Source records
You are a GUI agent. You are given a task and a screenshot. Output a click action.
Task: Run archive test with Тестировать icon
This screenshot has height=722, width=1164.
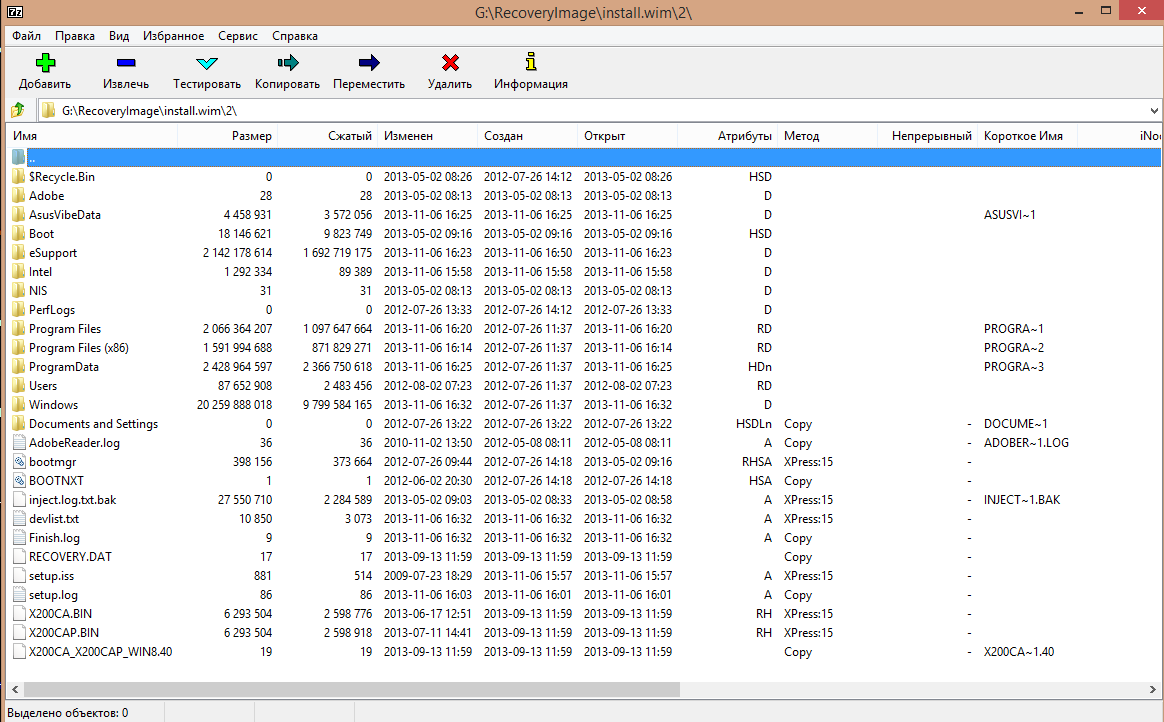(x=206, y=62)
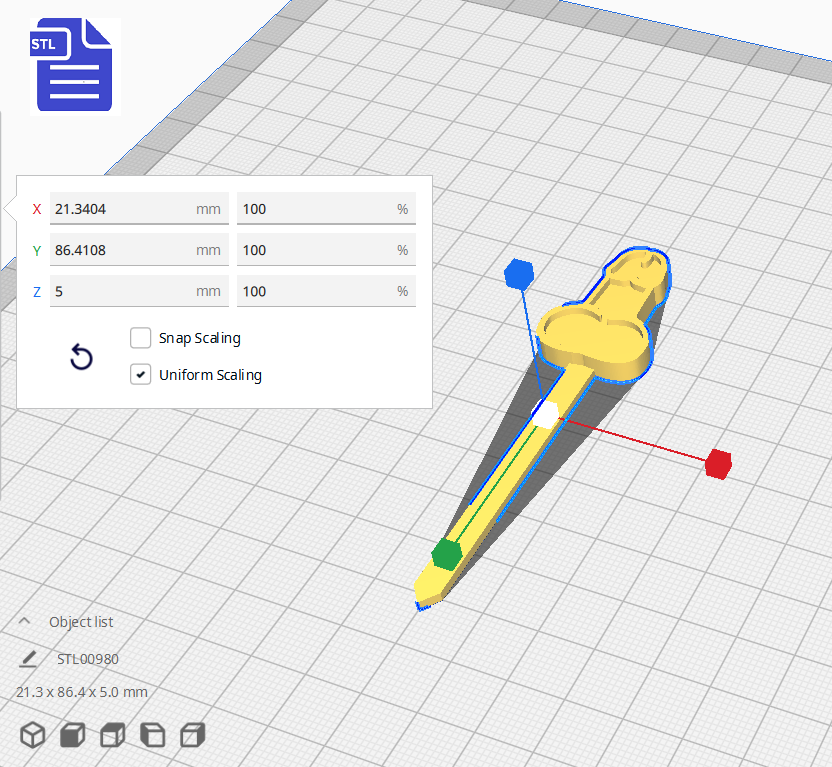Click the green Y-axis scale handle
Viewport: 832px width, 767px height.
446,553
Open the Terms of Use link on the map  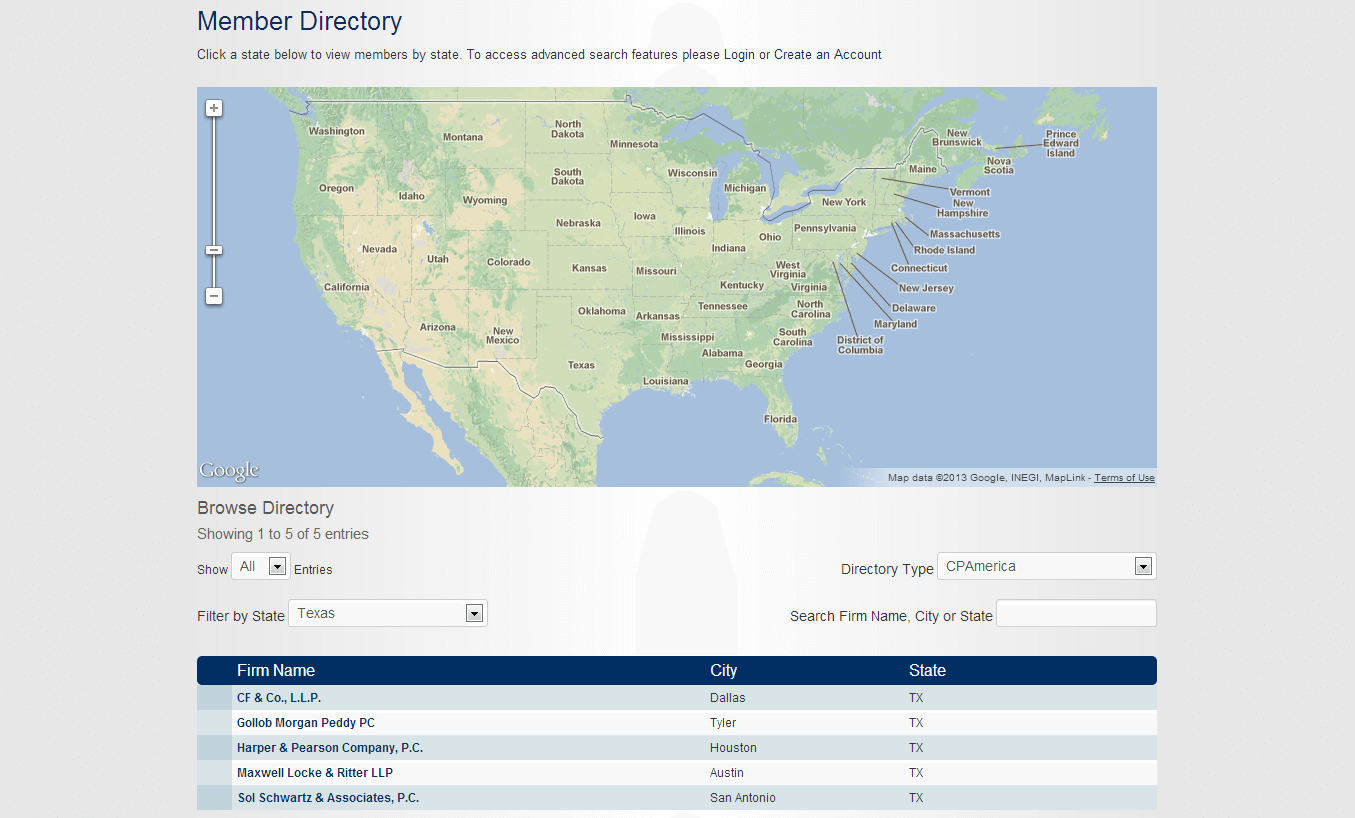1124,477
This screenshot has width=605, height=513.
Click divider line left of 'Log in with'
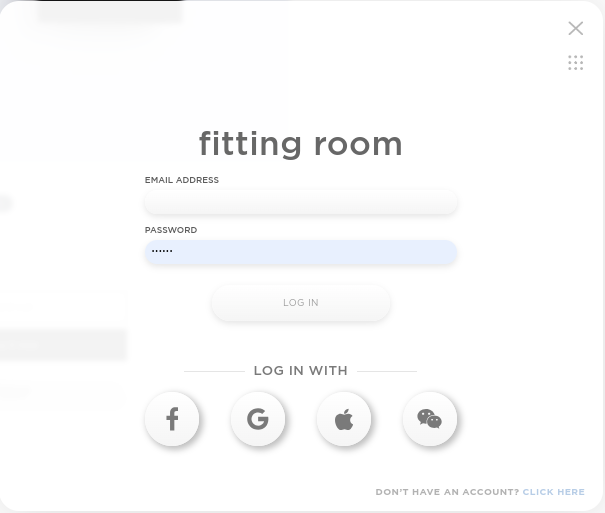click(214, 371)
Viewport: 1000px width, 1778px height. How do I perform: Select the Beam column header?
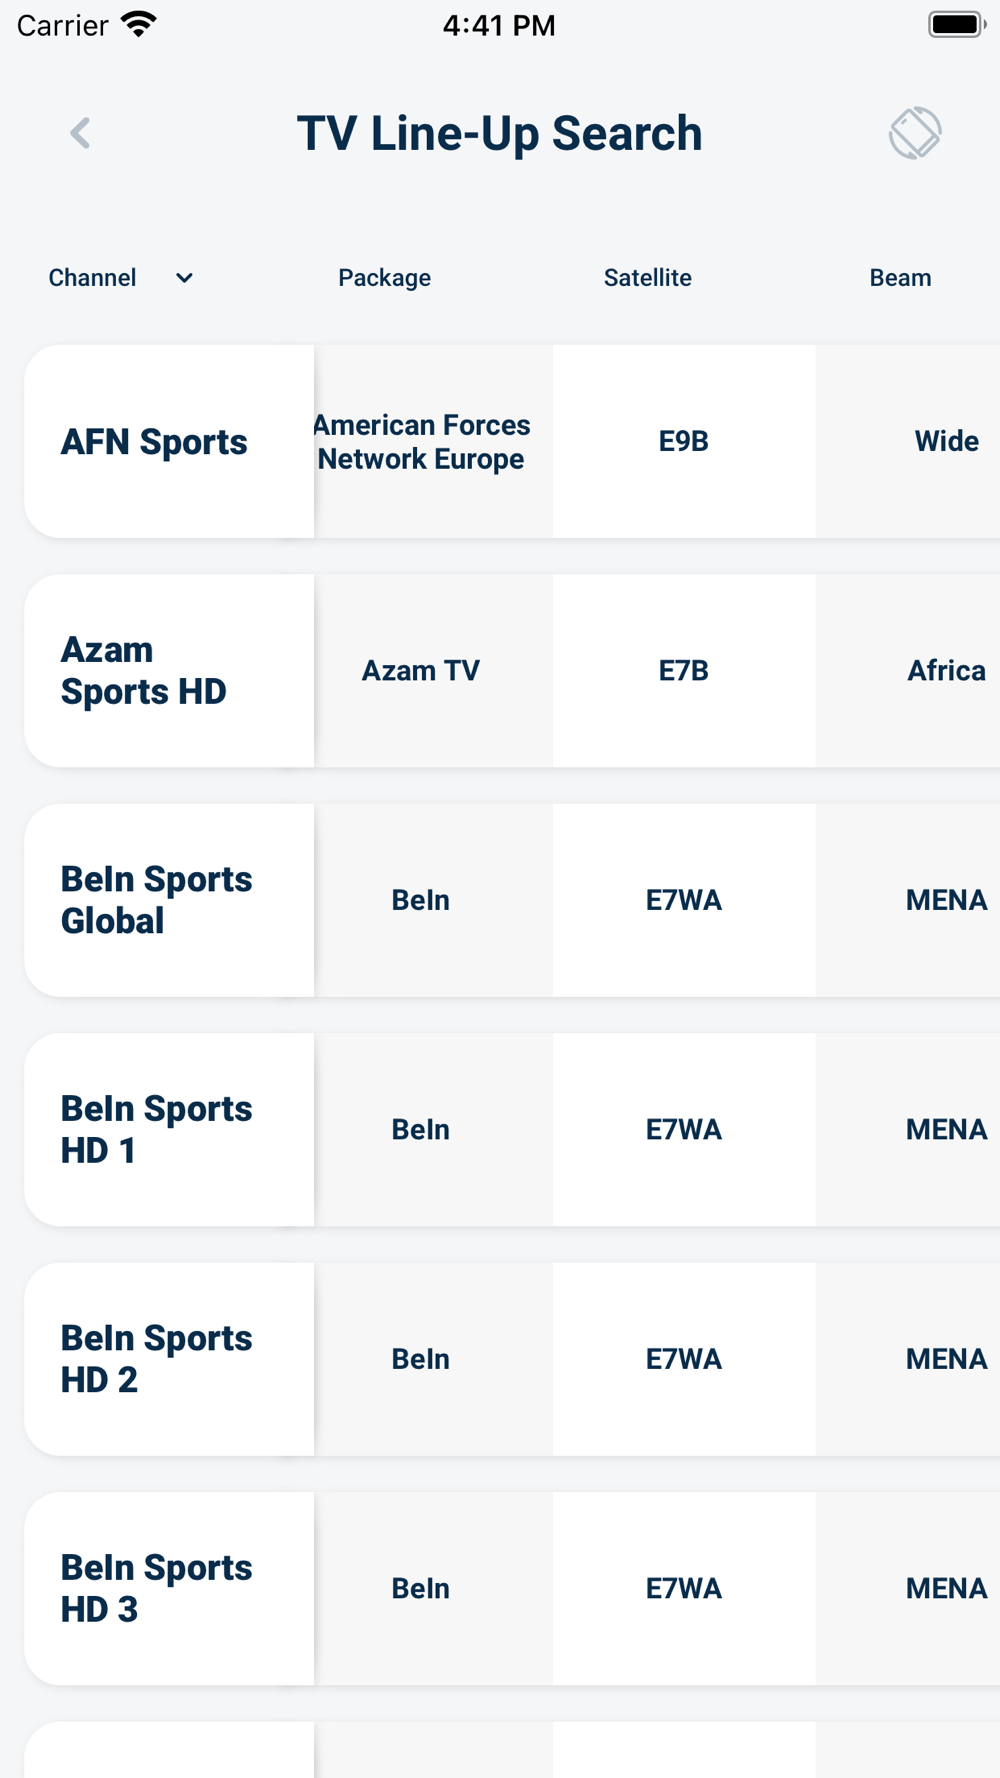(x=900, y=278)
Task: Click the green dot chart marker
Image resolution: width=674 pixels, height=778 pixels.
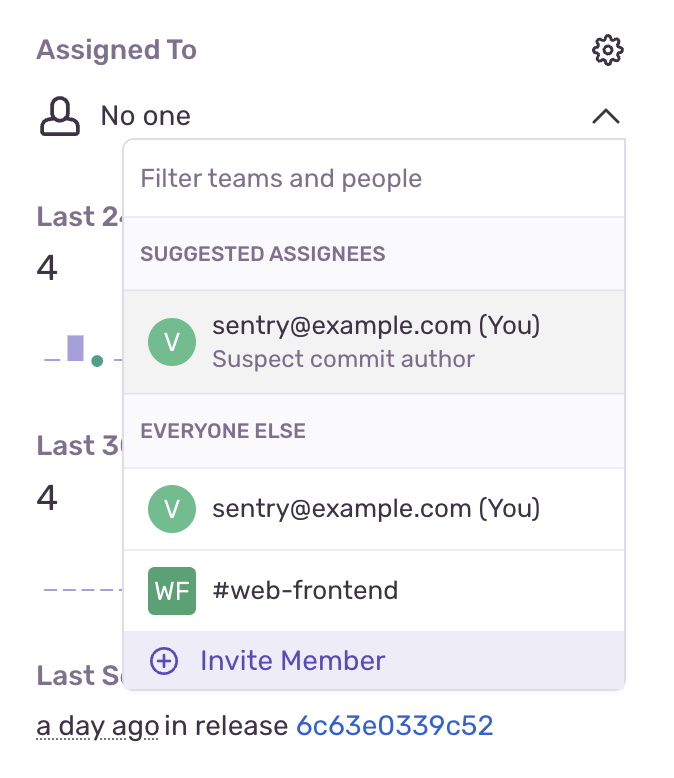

Task directions: The answer must consist solely of the lines from the line containing "Viewport: 1000px width, 1778px" to the end of the data, reproduced exactly, with every picture left out.

Solution below:
Viewport: 1000px width, 1778px height. How do I perform: Select the Beam column header?
(x=900, y=278)
Task: Click the green dot chart marker
Image resolution: width=674 pixels, height=778 pixels.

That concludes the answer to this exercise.